Selama belasan tahun dia hidup, Putri tidak pernah mengerti dengan dirinya sendiri. Dia mencoba lari, mencoba membenci segala hal. Kendati begitu, tidak pernah sekalipun Putri merasa semuanya berakhir. Perasaannya tetap sama. Tetap sakit, tetap kecewa.

Menghembuskan napas berat, Putri mendongak saat suara bel pulang terdengar nyaring. Semua murid bersorak sembari berlari keluar. Disini Putri bisa melihat jelas bagaimana semua orang punya kehidupan yang berbeda. Ada yang sedang tertawa keras, ada yang berjalan sendiri, dan ada juga yang sedang berdebat panjang.

Semua terlihat biasa saja di mata Putri hingga sosok tinggi dengan Hoodie abu-abu membuat senyumnya mengembang.

Di sana, di lantai dua kelasnya. Terlihat jelas Geni sedang berdiri menatapnya dengan senyum tipis. Bagi Putri, pria itu sudah seperti matahari.

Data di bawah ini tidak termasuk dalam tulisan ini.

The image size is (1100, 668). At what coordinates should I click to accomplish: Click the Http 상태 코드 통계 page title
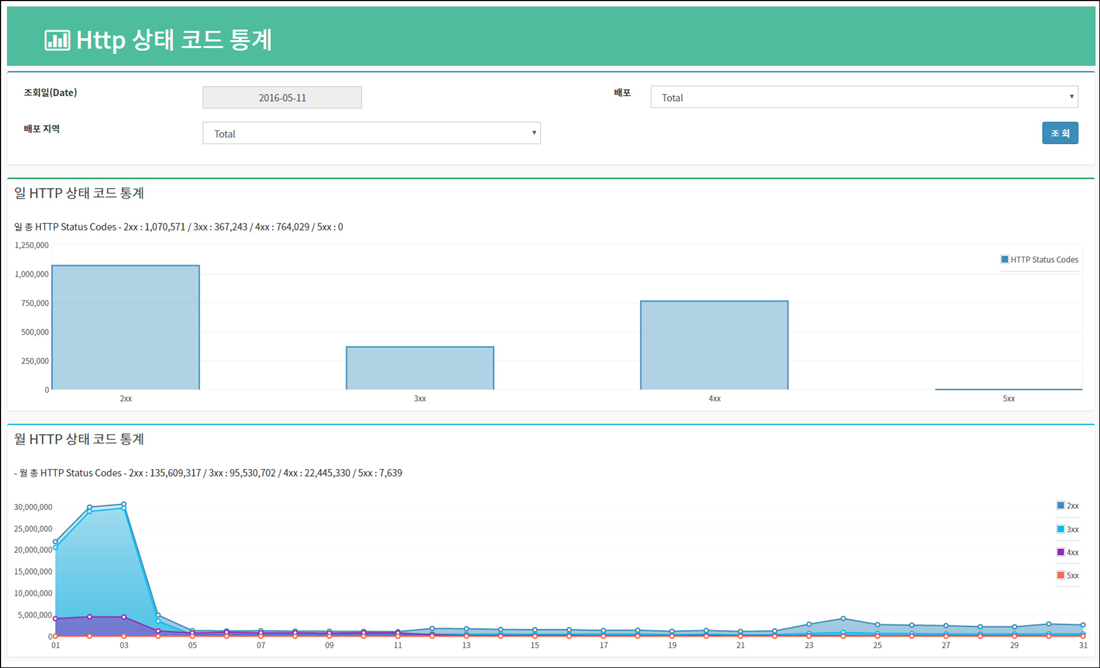pyautogui.click(x=174, y=40)
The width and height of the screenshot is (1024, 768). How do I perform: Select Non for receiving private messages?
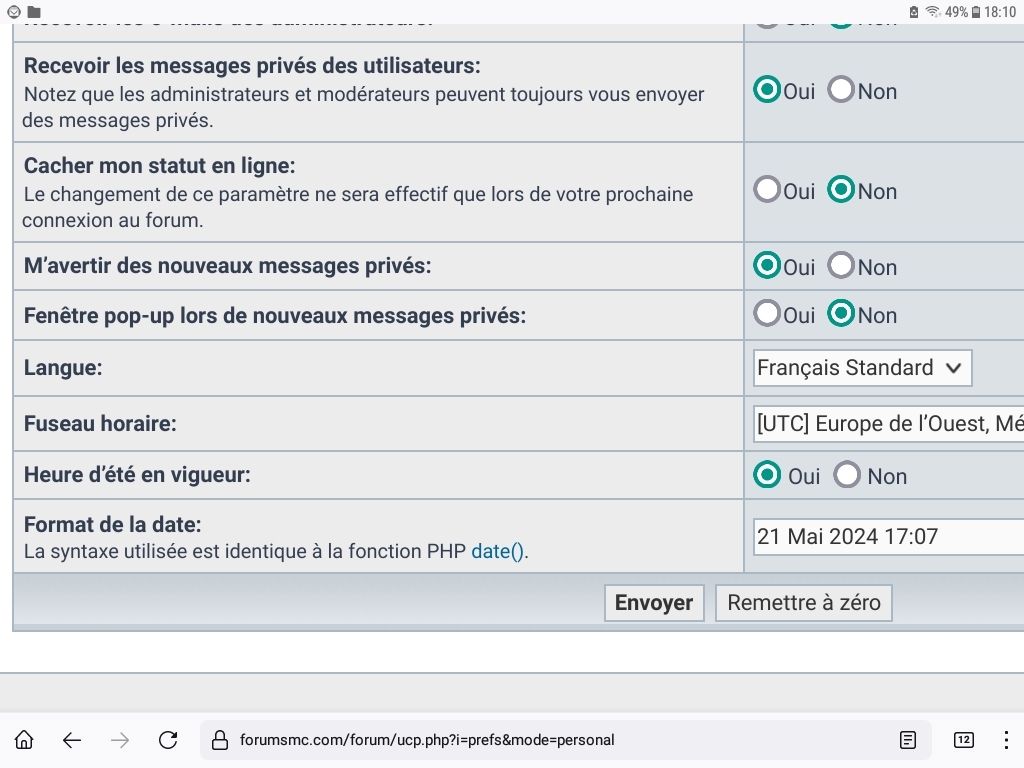point(842,91)
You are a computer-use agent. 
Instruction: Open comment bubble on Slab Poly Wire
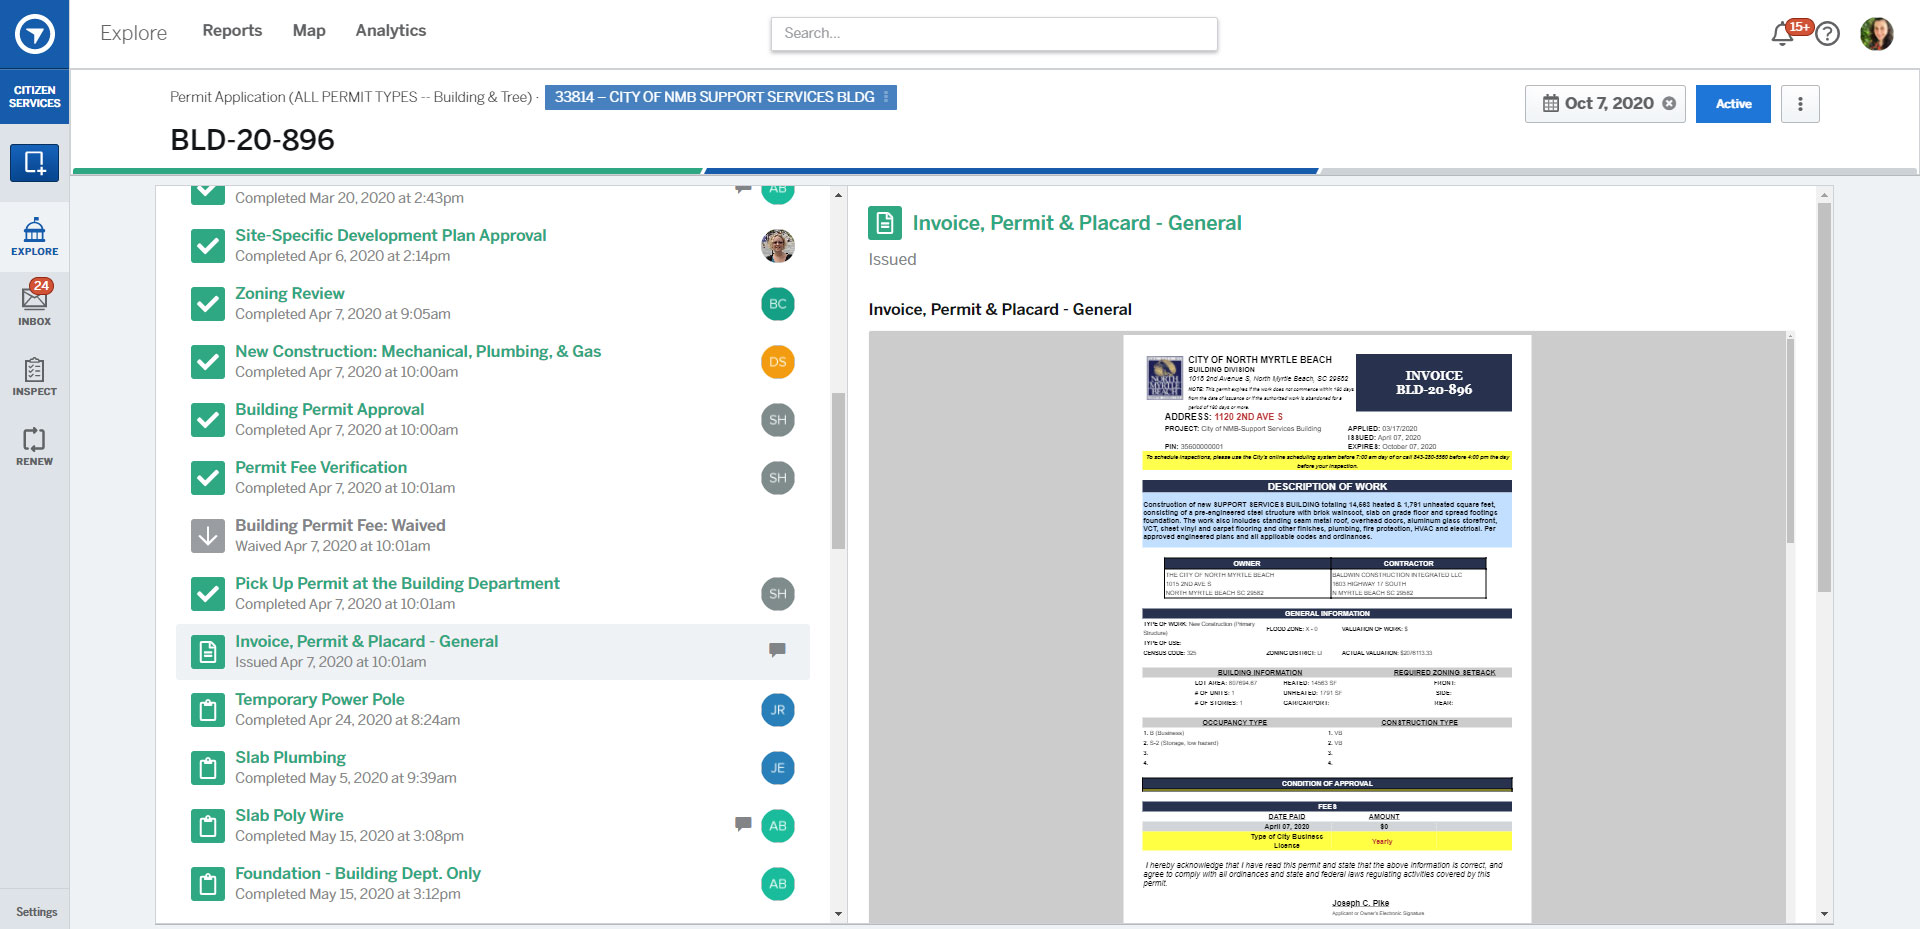click(743, 824)
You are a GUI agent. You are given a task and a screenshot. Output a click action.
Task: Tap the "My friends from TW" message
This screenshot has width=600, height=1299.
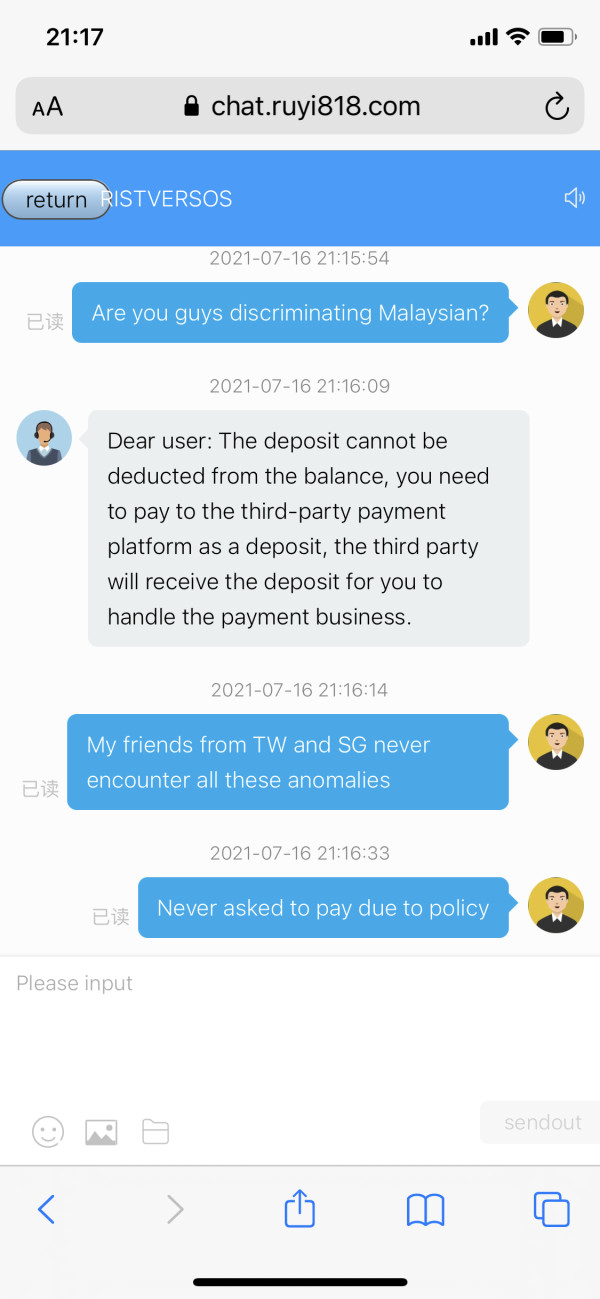coord(287,762)
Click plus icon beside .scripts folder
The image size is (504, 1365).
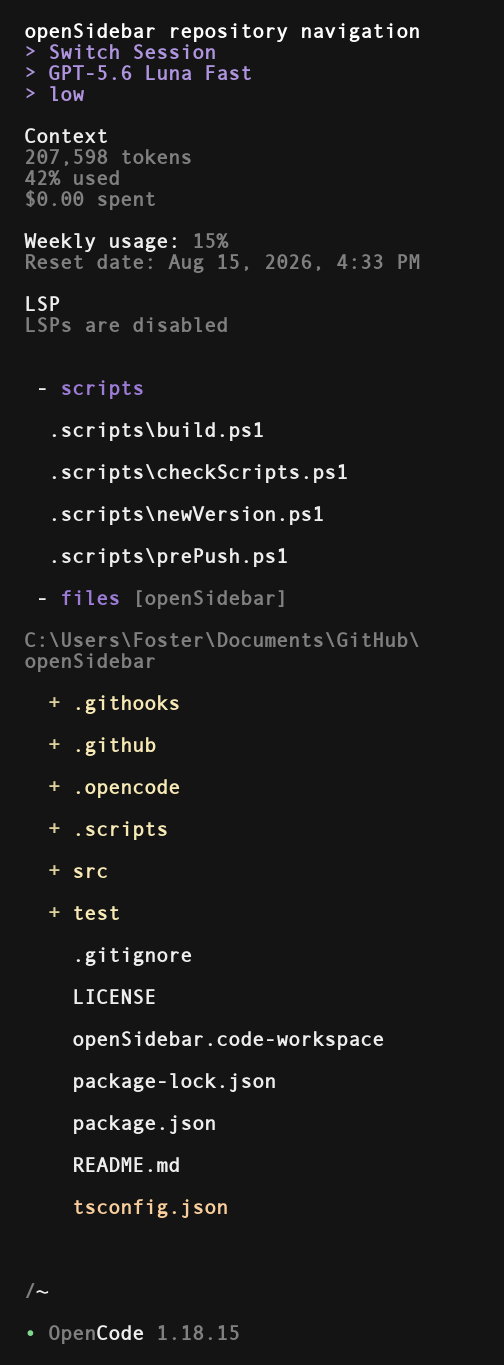(x=54, y=829)
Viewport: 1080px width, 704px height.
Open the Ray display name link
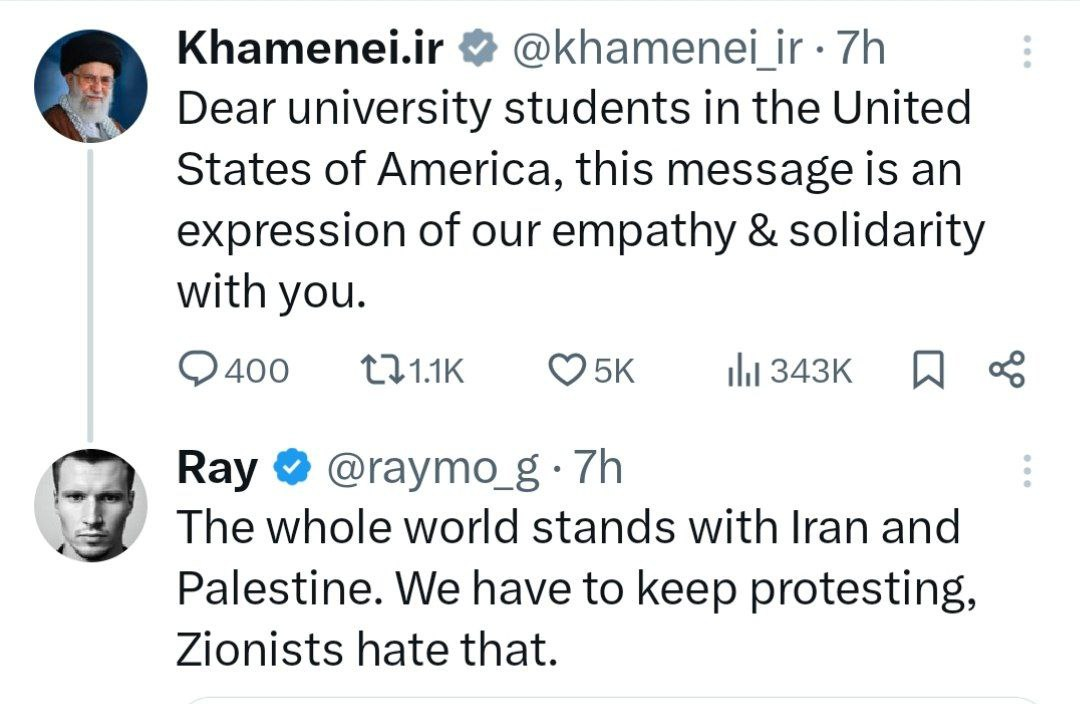point(217,467)
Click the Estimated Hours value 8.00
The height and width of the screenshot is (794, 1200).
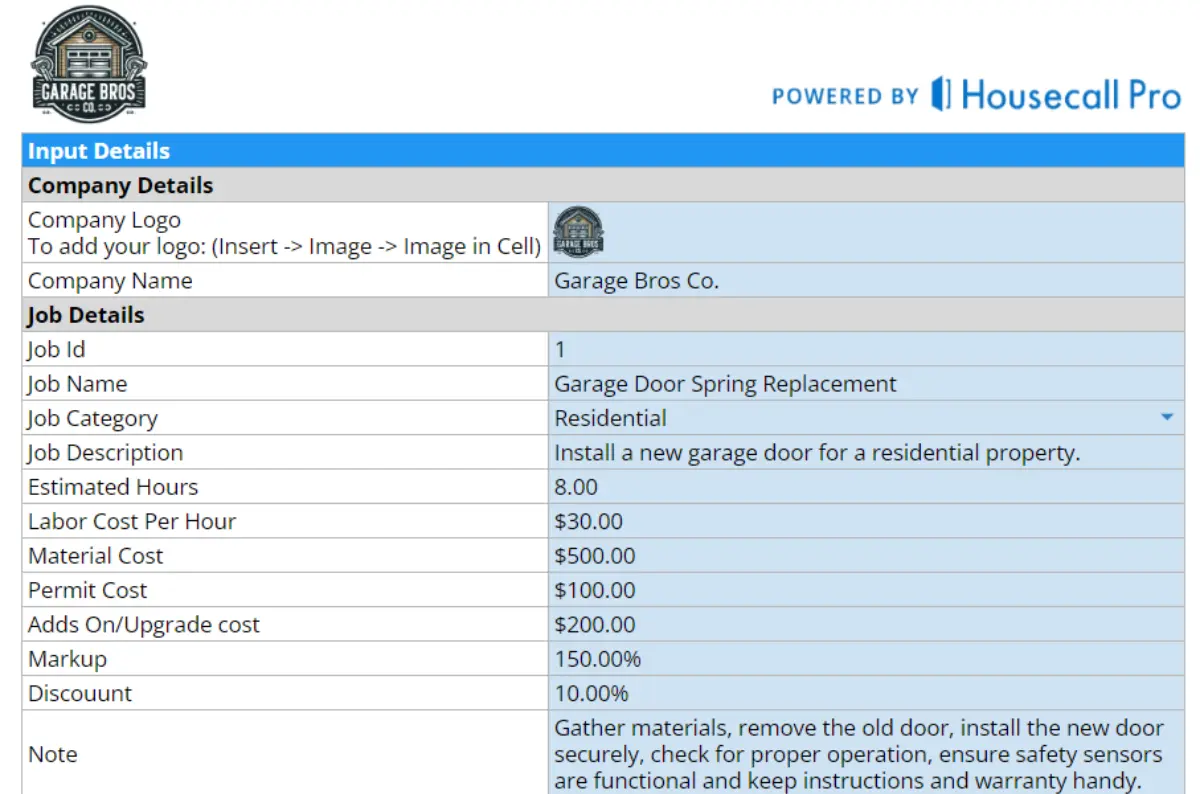865,487
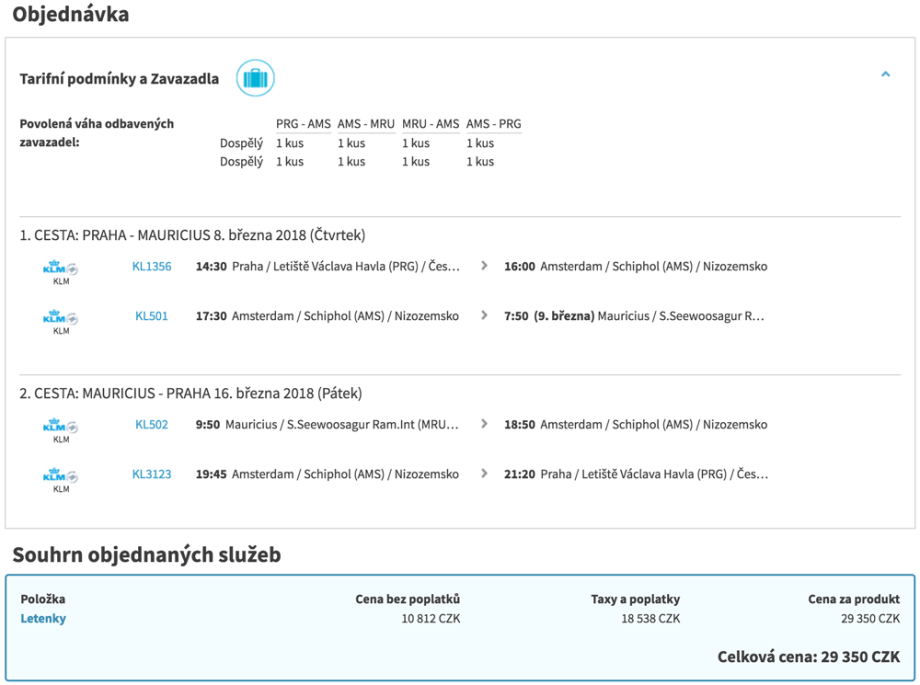Open flight number KL501 link
This screenshot has width=920, height=685.
click(x=152, y=316)
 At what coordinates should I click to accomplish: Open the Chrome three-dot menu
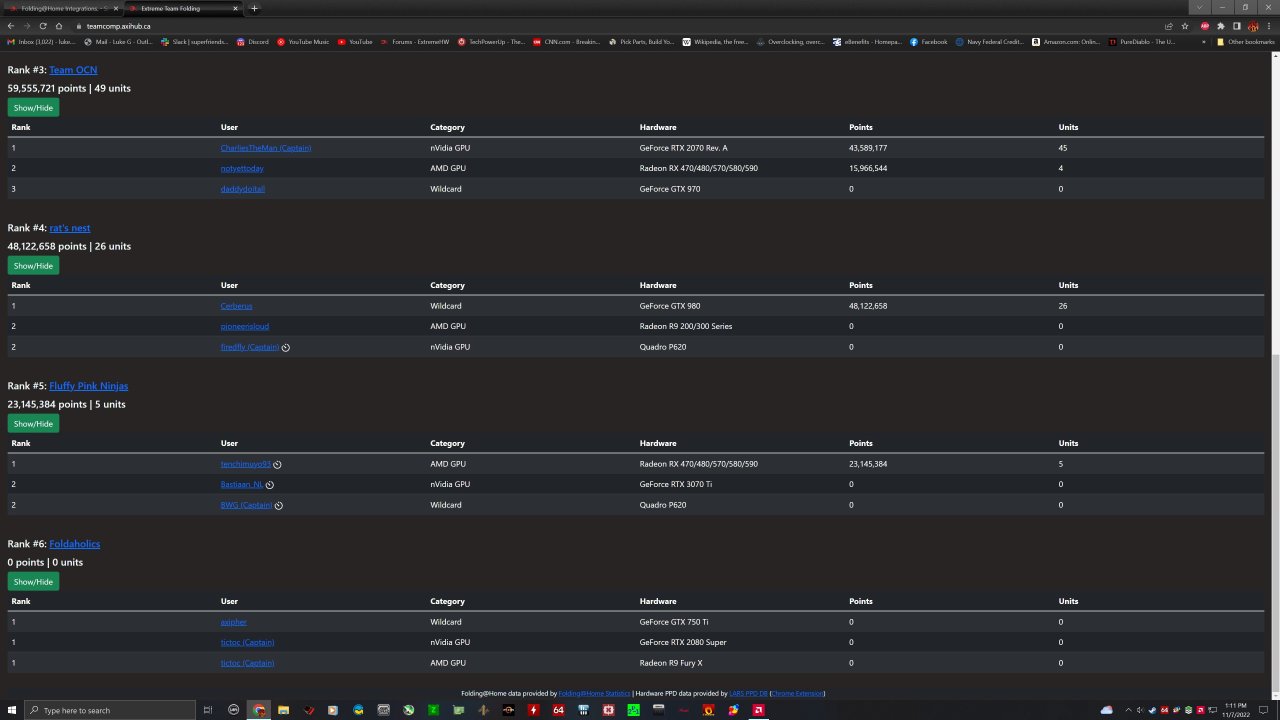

Paling terang sampai bisa dilihat walau dalam keramaian sepadat apapun. Juga senyumnya yang selalu tulus walau tidak selebar orang lainnya.

Sekali lagi Putri tersenyum saat langkah Geni yang berlari cepat menembus keramaian. Menghampirinya, dan menemukannya.

Dengan napas ngos-ngosan dan tubuh yang membungkuk lelah, Geni menghapus keringatnya sembari menatap Putri cemas. "Kamu baik-baik aja kan?"

Putri tergelak, semua orang bisa lihat kalau Putri sedang duduk santai tanpa keringat dan tanpa napas berat. Sesuatu yang sangat bertolak belakang dengan keadaan Geni sekarang. "Sini duduk dulu, ngapain lari-lari sih?" Putri masih tertawa sembari menepuk ruang kosong disebelahnya.

"Saya ga sabar mau ketemu kamu."

Kali ini Putri tertawa keras, terlebih saat pria yang sudah duduk disampingnya masih menatap wajahnya lekat-lekat. "Kita ini masih satu kota, satu sekolah, satu hati pula Gen, kaya baru pisah bertahun-tahun aja."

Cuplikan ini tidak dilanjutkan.